# [Task brief]
Below are some records. Set each one down exactly as it reads.

# [Saved entries]
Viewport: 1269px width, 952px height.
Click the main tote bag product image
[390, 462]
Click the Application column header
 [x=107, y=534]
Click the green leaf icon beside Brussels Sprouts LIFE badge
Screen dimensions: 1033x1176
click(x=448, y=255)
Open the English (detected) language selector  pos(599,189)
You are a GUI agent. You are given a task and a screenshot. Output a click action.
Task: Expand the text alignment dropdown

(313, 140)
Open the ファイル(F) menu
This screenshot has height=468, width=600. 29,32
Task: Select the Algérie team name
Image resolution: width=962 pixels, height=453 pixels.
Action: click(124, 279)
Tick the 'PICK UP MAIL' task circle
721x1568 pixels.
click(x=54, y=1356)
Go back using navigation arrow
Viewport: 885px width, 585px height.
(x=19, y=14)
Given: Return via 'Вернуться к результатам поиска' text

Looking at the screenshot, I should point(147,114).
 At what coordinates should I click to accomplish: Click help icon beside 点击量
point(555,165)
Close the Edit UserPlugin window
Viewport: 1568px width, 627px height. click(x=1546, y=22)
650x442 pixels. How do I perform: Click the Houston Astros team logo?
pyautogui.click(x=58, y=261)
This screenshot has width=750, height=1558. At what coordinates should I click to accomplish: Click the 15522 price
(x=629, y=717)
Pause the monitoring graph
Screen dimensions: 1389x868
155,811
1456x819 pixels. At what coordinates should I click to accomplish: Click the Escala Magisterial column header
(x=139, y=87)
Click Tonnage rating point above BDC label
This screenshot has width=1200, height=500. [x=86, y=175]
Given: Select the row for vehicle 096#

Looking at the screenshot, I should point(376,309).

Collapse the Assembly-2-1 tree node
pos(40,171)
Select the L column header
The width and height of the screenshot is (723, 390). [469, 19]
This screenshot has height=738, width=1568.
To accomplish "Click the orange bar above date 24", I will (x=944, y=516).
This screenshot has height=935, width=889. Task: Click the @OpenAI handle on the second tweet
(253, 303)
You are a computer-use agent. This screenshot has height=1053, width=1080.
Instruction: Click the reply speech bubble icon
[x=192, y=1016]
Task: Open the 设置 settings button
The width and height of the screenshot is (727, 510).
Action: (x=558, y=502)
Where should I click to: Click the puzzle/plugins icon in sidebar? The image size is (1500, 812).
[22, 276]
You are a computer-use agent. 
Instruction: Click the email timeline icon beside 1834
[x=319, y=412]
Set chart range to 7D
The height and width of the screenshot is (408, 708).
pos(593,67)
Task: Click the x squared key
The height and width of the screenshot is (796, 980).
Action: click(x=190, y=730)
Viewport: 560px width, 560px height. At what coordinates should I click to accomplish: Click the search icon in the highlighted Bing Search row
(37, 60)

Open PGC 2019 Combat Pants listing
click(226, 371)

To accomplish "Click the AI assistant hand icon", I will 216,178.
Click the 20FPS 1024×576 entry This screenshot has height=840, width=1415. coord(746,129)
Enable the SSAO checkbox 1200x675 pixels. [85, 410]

# [Output of the exercise]
Viewport: 1269px width, 952px height.
Click the main tote bag product image
[390, 462]
Click the Application column header
 [x=107, y=534]
Click the green leaf icon beside Brussels Sprouts LIFE badge
Screen dimensions: 1033x1176
click(x=448, y=255)
Open the English (detected) language selector  pos(599,189)
You are a GUI agent. You are given a task and a screenshot. Output a click action.
Task: Expand the text alignment dropdown

(313, 140)
Open the ファイル(F) menu
This screenshot has height=468, width=600. 29,32
Task: Select the Algérie team name
Image resolution: width=962 pixels, height=453 pixels.
Action: click(124, 279)
Tick the 'PICK UP MAIL' task circle
721x1568 pixels.
click(x=54, y=1356)
Go back using navigation arrow
Viewport: 885px width, 585px height.
(x=19, y=14)
Given: Return via 'Вернуться к результатам поиска' text

Looking at the screenshot, I should point(147,114).
 At what coordinates should I click to accomplish: Click help icon beside 点击量
point(555,165)
Close the Edit UserPlugin window
Viewport: 1568px width, 627px height. click(x=1546, y=22)
650x442 pixels. How do I perform: Click the Houston Astros team logo?
pyautogui.click(x=58, y=261)
This screenshot has width=750, height=1558. At what coordinates should I click to accomplish: Click the 15522 price
(x=629, y=717)
Pause the monitoring graph
Screen dimensions: 1389x868
155,811
1456x819 pixels. At what coordinates should I click to accomplish: Click the Escala Magisterial column header
(x=139, y=87)
Click Tonnage rating point above BDC label
This screenshot has width=1200, height=500. [x=86, y=175]
Given: Select the row for vehicle 096#

Looking at the screenshot, I should point(376,309).

Collapse the Assembly-2-1 tree node
pos(40,171)
Select the L column header
The width and height of the screenshot is (723, 390). [469, 19]
This screenshot has height=738, width=1568.
To accomplish "Click the orange bar above date 24", I will (x=944, y=516).
This screenshot has height=935, width=889. Task: Click the @OpenAI handle on the second tweet
(253, 303)
You are a computer-use agent. This screenshot has height=1053, width=1080.
Instruction: Click the reply speech bubble icon
[x=192, y=1016]
Task: Open the 设置 settings button
The width and height of the screenshot is (727, 510).
Action: (x=558, y=502)
Where should I click to: Click the puzzle/plugins icon in sidebar? The image size is (1500, 812).
[22, 276]
You are a computer-use agent. 
Instruction: Click the email timeline icon beside 1834
[x=319, y=412]
Set chart range to 7D
The height and width of the screenshot is (408, 708).
pos(593,67)
Task: Click the x squared key
The height and width of the screenshot is (796, 980).
Action: click(x=190, y=730)
Viewport: 560px width, 560px height. At what coordinates should I click to accomplish: Click the search icon in the highlighted Bing Search row
(37, 60)

Open PGC 2019 Combat Pants listing
click(226, 371)

To accomplish "Click the AI assistant hand icon", I will 216,178.
Click the 20FPS 1024×576 entry This screenshot has height=840, width=1415. coord(746,129)
Enable the SSAO checkbox 1200x675 pixels. [85, 410]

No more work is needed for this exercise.